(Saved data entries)
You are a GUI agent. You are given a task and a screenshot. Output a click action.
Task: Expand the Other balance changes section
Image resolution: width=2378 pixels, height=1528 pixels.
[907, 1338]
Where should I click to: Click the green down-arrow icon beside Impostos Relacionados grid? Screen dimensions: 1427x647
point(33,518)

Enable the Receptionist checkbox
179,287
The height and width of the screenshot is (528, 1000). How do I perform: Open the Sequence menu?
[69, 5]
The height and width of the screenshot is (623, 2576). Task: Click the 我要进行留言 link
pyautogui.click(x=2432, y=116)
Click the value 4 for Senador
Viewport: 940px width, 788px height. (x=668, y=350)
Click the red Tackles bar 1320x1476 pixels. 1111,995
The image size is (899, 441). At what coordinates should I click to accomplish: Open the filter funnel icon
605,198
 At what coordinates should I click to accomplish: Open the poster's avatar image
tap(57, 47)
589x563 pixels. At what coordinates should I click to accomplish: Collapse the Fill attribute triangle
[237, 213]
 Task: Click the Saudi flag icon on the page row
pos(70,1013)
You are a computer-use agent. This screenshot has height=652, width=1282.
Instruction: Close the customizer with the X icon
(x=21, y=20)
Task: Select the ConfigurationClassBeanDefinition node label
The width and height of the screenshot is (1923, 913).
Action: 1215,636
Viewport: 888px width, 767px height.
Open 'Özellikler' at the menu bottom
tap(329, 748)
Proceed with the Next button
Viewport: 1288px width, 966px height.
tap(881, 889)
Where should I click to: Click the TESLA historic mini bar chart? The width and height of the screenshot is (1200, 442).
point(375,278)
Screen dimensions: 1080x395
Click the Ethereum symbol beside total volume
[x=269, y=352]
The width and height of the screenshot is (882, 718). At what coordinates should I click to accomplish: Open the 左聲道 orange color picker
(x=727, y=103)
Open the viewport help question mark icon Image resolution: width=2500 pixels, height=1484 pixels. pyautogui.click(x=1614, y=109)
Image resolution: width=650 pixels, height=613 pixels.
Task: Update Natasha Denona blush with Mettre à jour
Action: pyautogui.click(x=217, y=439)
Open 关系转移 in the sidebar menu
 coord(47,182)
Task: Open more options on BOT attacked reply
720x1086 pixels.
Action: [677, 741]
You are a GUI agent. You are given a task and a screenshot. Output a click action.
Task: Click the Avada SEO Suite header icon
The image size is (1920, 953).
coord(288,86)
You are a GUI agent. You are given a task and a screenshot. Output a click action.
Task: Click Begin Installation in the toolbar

REQUIREMENT:
Please reproduce all of the entries above exactly as they appear.

RESPONSE TO THE EXERCISE:
You are a GUI agent. You are given a task and a screenshot. Output a click action.
Task: Expand the Other balance changes section
Image resolution: width=2378 pixels, height=1528 pixels.
[907, 1338]
Where should I click to: Click the green down-arrow icon beside Impostos Relacionados grid? Screen dimensions: 1427x647
point(33,518)

Enable the Receptionist checkbox
179,287
The height and width of the screenshot is (528, 1000). How do I perform: Open the Sequence menu?
[69, 5]
The height and width of the screenshot is (623, 2576). Task: Click the 我要进行留言 link
pyautogui.click(x=2432, y=116)
Click the value 4 for Senador
Viewport: 940px width, 788px height. (x=668, y=350)
Click the red Tackles bar 1320x1476 pixels. 1111,995
The image size is (899, 441). At what coordinates should I click to accomplish: Open the filter funnel icon
605,198
 At what coordinates should I click to accomplish: Open the poster's avatar image
tap(57, 47)
589x563 pixels. At what coordinates should I click to accomplish: Collapse the Fill attribute triangle
[237, 213]
 Task: Click the Saudi flag icon on the page row
pos(70,1013)
You are a computer-use agent. This screenshot has height=652, width=1282.
Instruction: Close the customizer with the X icon
(x=21, y=20)
Task: Select the ConfigurationClassBeanDefinition node label
The width and height of the screenshot is (1923, 913).
Action: 1215,636
Viewport: 888px width, 767px height.
Open 'Özellikler' at the menu bottom
tap(329, 748)
Proceed with the Next button
Viewport: 1288px width, 966px height.
tap(881, 889)
Where should I click to: Click the TESLA historic mini bar chart? The width and height of the screenshot is (1200, 442).
point(375,278)
Screen dimensions: 1080x395
Click the Ethereum symbol beside total volume
[x=269, y=352]
The width and height of the screenshot is (882, 718). At what coordinates should I click to accomplish: Open the 左聲道 orange color picker
(x=727, y=103)
Open the viewport help question mark icon Image resolution: width=2500 pixels, height=1484 pixels. pyautogui.click(x=1614, y=109)
Image resolution: width=650 pixels, height=613 pixels.
Task: Update Natasha Denona blush with Mettre à jour
Action: pyautogui.click(x=217, y=439)
Open 关系转移 in the sidebar menu
 coord(47,182)
Task: Open more options on BOT attacked reply
720x1086 pixels.
Action: [677, 741]
You are a GUI agent. You are given a task and a screenshot. Output a click action.
Task: Click the Avada SEO Suite header icon
The image size is (1920, 953).
coord(288,86)
You are a GUI agent. You are given a task and a screenshot. Output a click action.
Task: Click Begin Installation in the toolbar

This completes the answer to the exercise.